U.S. Coast Guard Commandant Admiral Karl Schultz stressed the strategic importance of the service’s presence in the region saying, “We’re on a trajectory where the geostrategic importance of the Oceania region has not been higher here in decades, and it’s a place that the Coast Guard’s looking to be part of the whole-of-government solution set.”

While the last 12 weeks of the USCGC MYRTLE HAZARD’s build occurred during the COVID-19 global pandemic, Bollinger undertook precautions to ensure the health and safety of employees and maintain its delivery schedule. In addition to increased and enhanced sanitization practices across the shipyard, Bollinger enacted more liberal leave and remote work policies as well as altered shift schedules to promote social distancing.

Bordelon continued, “Delivering vessels on schedule and on budget to the Coast Guard in these unprecedented times given the COVID-19 challenges that we are all facing shows the resiliency and dedication of our incredibly capable workforce. The FRC hot production line continues to produce and provide stability in the industrial base for the U.S. Government and our Bollinger workforce, assuring economic benefit for the Lafourche Parish Louisiana region, our vendor partners in the 40-plus states that support the FRC program, and our country.“

The Fast Response Cutters (FRCs), named after Coast Guard enlisted heroes, are replacing the USCG’s 1980s-era 110-foot Island-class patrol boats. The vessels have a length of 154 feet, a beam of 25 feet, a draft 9 feet 6 inches and a displacement of 353 long tons. They have a maximum speed of 28 knots, a range of 2,500 nautical miles and endurance of at least a five-day deployment.

The FRCs are armed with a stabilized 25-mm machine gun mount and four crew-served .50-caliber machine guns, and are equipped with advanced command, control, communications, computers, intelligence, surveillance and reconnaissance (C4ISR) equipment. The cutters feature improved habitability and seakeeping, and over-the-horizon cutter boat launch and recovery from astern or via side davits. The crew complement of the FRC is 24.

The fast response cutters are capable of deploying independently to conduct multiple missions which include drug and migrant interdiction; ports, waterways and coastal security; fishery patrols; search and rescue (SAR); and national defense.

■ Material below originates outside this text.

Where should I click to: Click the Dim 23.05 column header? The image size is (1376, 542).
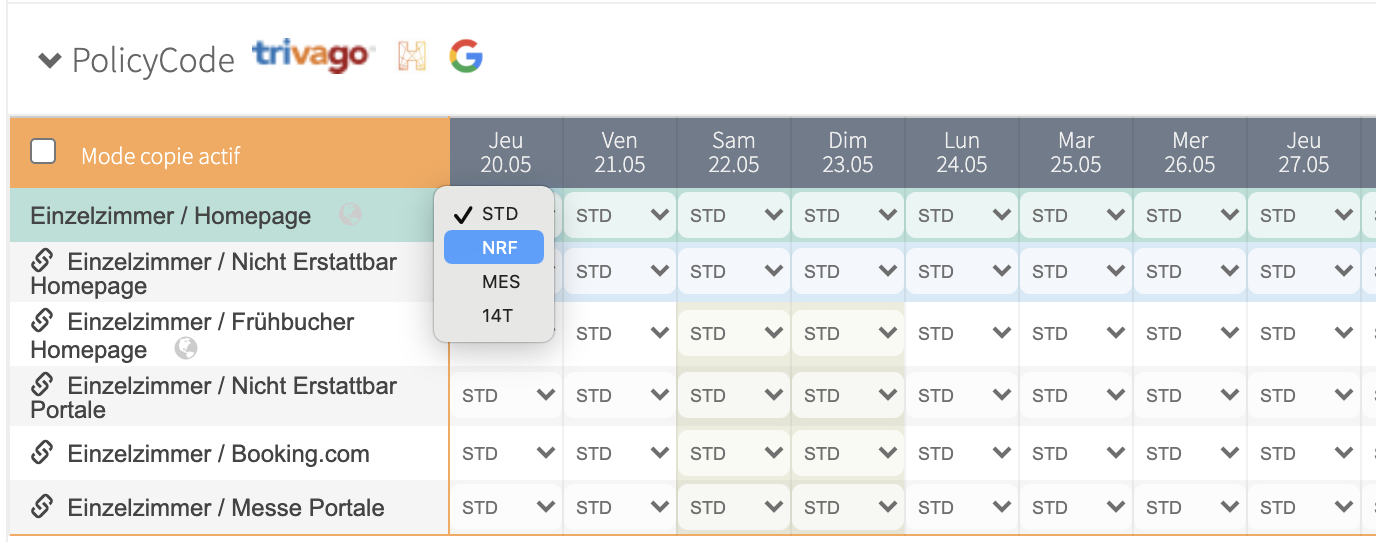click(848, 152)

Thirty-six are in service: 12 in Florida; seven in Puerto Rico; four in California; three each in Hawaii and New Jersey; two each in Alaska, Mississippi and North Carolina; and one in Texas. The Coast Guard has ordered 50 of the cutters to date. Future FRC homeports include Santa Rita, Guam; Astoria, Oregon; and Kodiak, Seward and Sitka, Alaska.

The 36th fast response cutter, USCGC Daniel Tarr (WPC-1136), was commissioned during a ceremony at Sector Field Office Galveston, Texas on Jan. 10. The 37th vessel of the class, the future USCGC Edgar Culbertson (WPC-1137), was delivered to the Coast Guard on Feb. 6.